### PROVIDED TEXT
= Beginning of Section =

For the other fractions, the physical limitation of using MALS detectors limits the ability to analyze the other four lignin fractions with the Rg of less than 10 nm. With knowledge of the molar mass and chemical structure, the conformation is also related to the intrinsic viscosity of lignin that can be described based on GPC combined with intrinsic viscosity detector (IV) and concentration detectors (dRI).55 After the one-pot process and fractional precipitation, the peaks with a high signal/noise level revealed more accurate intrinsic viscosity. The slope of MHS plot α value had a different range for the polymers signifying different conformation within solution (Fig. S7). The lower the α value indicated a dense structure in the solution, which may arise from significant branching. The F1 and F2 lignin (large MW fractions) had α-values 0.35 and 0.31, indicating that these fractions are closer to a branched structure and not a random linear coil (Fig. 6a). The α-values of F1 were slightly higher than the results obtained by Glasser and co-workers,84 as we removed the bias impacts from low molar mass lignin. Other unique samples such single walled carbon nanotubes (SWNT) and graphene oxide have been analyzed for their MHS α-value. For analysis of single walled carbon nanotubes, an α-value ranged from a flexible rod (1.14) to a branched structure (0.37) down to almost a dense sphere of carbonaceous product was revealed (0.15) dependent upon the dispersion method. The branched structure (0.37) was related to the free radical grafting reaction bundling SWNTs or potentially strong entanglement.81 For graphene oxide MHS α parameter of 0.33 was reported related to a self-avoiding sheet with a moderate bending rigidity.85 In the current study, F3, F4, and F5 (lower MW fractions) had an α value approaching 0 and are essentially dense non-draining “particles” in solution without excluded volume (Fig. 6a). These significant differences in their conformation further highlight the importance of fractionation as the lignin derivatives would behave very differently in material applications.

= End of Section =

### SUPPLIED MATERIAL

= Beginning of Section =

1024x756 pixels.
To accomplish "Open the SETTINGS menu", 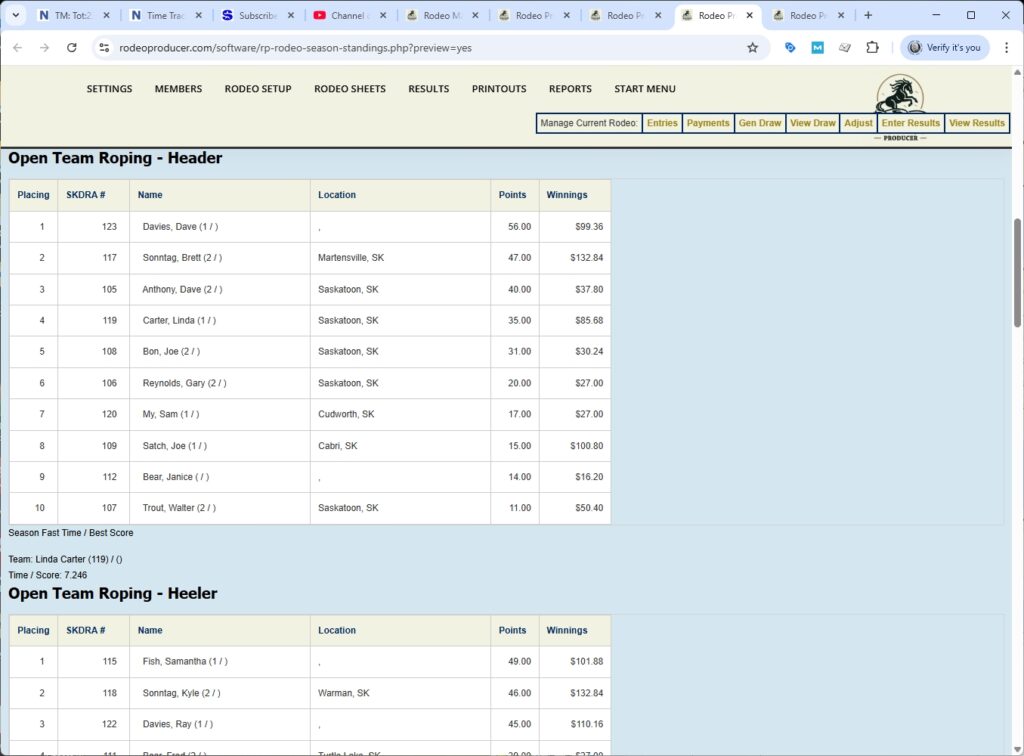I will coord(109,89).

= End of Section =

According to the lignin text, what α-values did the F1 and F2 fractions have? The listing comes from a different source than the lignin text.

### PROBLEM SOLUTION
F1 had an α-value of 0.35 and F2 had an α-value of 0.31.